● Working data

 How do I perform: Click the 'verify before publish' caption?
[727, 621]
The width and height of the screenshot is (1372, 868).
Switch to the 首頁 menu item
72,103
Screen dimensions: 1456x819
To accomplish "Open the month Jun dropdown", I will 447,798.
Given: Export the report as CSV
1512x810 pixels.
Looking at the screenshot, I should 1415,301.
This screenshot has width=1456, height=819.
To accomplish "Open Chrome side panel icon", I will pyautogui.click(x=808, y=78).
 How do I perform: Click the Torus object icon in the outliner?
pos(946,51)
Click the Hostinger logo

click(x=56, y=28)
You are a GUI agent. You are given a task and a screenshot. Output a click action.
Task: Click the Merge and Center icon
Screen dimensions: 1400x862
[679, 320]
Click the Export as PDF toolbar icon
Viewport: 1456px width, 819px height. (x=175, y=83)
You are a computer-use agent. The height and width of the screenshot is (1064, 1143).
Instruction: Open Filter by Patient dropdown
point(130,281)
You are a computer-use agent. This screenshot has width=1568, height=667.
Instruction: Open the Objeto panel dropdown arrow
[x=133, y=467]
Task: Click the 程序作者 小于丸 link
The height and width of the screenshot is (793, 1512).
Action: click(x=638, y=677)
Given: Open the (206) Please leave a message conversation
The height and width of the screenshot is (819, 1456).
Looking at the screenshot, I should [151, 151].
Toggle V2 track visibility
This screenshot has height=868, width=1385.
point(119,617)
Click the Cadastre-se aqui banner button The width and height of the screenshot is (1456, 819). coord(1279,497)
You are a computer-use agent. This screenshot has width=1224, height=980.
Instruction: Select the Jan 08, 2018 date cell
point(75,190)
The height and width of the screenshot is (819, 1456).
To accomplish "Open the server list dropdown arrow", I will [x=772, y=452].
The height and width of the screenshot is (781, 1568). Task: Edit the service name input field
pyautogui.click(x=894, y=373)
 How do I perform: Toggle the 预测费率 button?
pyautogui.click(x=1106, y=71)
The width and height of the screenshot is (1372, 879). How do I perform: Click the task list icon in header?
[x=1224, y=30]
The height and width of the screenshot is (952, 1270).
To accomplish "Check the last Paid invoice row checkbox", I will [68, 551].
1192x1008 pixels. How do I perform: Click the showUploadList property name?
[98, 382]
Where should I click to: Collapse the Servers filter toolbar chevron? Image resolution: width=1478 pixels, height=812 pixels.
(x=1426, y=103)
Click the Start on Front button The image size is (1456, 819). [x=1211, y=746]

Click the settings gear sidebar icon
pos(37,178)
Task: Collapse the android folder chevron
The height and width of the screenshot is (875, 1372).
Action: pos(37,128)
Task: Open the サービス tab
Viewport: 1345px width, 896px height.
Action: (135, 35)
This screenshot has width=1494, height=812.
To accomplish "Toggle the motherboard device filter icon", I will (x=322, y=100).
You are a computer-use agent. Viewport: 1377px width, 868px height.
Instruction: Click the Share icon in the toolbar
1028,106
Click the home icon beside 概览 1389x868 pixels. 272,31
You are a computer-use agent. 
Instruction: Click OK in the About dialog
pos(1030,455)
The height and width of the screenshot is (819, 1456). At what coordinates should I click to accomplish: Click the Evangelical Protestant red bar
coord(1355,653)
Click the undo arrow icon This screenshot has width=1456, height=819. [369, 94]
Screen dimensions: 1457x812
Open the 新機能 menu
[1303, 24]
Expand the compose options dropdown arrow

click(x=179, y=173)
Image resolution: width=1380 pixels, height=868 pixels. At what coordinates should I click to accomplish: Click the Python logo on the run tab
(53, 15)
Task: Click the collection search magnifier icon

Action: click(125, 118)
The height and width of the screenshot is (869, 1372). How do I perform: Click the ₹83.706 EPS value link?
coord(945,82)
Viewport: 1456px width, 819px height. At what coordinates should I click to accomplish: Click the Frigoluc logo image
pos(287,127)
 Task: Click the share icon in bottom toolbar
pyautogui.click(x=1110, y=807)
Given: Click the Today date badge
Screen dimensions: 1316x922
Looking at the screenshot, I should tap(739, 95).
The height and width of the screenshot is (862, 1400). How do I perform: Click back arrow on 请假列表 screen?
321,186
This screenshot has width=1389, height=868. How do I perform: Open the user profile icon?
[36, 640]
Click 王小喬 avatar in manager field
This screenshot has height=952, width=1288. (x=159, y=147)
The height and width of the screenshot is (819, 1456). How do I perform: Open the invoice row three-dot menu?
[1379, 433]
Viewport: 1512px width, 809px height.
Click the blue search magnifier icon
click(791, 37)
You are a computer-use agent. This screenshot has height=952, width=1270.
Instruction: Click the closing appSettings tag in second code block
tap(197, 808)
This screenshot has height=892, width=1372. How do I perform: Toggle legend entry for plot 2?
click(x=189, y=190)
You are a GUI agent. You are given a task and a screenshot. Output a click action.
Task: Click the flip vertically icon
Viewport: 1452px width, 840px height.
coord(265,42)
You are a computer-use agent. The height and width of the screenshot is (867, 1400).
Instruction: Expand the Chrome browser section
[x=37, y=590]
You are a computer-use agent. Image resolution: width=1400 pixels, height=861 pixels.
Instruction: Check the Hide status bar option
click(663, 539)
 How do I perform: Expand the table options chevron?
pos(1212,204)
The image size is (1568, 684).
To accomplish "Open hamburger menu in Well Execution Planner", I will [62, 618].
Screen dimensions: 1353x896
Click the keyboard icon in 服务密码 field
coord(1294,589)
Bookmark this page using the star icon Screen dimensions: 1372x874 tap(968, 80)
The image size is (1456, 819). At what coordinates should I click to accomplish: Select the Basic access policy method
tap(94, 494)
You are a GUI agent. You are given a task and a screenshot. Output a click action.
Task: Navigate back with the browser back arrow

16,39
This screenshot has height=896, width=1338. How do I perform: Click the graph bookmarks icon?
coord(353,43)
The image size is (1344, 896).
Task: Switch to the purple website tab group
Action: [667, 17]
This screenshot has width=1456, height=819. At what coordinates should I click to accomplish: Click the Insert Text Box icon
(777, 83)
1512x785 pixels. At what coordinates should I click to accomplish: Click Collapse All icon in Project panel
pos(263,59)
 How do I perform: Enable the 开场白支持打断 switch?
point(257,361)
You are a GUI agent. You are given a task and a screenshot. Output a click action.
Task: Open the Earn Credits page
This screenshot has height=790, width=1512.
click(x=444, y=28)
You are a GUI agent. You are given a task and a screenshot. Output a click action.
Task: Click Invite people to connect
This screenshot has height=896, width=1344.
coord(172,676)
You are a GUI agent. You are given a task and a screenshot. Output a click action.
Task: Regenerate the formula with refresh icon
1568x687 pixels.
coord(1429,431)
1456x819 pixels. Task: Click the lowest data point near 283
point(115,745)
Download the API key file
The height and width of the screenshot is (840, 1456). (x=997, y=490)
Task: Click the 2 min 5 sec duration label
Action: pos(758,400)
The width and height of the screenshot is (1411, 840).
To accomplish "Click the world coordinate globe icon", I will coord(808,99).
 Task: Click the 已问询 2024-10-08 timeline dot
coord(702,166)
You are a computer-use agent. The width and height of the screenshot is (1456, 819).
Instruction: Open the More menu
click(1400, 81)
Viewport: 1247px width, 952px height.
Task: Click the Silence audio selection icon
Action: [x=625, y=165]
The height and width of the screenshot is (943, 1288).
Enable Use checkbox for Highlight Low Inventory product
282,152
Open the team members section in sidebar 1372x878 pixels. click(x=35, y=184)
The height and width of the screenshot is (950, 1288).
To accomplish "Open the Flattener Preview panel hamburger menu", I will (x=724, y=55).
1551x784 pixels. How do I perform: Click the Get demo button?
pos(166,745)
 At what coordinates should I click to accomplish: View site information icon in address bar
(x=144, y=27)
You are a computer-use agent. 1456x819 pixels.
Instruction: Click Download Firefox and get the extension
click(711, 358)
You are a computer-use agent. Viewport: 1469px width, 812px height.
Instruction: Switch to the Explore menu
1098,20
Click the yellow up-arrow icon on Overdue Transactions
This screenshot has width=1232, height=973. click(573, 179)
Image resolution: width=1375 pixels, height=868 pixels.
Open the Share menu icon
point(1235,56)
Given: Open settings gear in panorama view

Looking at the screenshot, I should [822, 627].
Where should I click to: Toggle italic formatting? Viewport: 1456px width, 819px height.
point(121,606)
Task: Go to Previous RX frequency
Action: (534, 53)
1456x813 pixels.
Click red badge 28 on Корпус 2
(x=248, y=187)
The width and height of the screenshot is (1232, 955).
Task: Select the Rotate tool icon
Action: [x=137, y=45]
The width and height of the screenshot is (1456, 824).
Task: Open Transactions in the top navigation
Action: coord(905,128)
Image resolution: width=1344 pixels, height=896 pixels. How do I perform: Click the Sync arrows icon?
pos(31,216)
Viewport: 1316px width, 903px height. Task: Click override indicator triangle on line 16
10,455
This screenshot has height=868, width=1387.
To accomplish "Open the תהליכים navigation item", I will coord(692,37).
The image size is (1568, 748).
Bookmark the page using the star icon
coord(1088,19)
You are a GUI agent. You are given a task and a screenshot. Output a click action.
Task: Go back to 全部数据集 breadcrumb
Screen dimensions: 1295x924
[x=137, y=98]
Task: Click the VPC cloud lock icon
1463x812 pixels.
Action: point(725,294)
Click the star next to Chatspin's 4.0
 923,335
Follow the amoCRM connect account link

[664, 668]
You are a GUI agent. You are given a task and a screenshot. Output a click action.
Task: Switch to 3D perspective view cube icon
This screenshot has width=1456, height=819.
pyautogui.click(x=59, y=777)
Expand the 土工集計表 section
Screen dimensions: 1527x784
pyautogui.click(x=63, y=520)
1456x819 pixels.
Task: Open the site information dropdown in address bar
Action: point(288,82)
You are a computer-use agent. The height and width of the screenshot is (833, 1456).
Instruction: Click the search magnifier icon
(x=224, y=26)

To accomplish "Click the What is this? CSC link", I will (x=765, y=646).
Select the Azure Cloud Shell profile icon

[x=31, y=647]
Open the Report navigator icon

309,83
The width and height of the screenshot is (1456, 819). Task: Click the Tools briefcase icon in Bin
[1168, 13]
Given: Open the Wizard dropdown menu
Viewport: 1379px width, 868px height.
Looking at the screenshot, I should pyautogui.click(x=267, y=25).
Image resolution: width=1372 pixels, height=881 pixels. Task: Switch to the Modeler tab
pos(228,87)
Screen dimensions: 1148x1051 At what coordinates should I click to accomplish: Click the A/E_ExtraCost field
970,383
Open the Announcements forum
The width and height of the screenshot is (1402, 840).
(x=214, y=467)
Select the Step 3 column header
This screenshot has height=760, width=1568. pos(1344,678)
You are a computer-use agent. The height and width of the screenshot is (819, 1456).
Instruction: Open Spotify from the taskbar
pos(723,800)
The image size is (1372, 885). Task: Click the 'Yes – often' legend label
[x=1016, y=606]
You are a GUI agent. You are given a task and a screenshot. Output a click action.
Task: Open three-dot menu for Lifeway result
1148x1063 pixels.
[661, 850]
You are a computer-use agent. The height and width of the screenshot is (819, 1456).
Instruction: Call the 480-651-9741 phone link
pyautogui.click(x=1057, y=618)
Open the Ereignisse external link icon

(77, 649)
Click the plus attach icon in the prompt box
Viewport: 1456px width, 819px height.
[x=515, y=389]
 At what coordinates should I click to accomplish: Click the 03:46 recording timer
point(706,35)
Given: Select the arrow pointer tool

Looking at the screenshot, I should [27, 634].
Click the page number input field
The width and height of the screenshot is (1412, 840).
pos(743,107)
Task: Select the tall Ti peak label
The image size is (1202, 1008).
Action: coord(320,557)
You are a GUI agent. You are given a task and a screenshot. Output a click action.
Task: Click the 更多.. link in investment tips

● What you will do
Tally the lines of the records that contain "hamburger", then write only the total.

● Solution below
2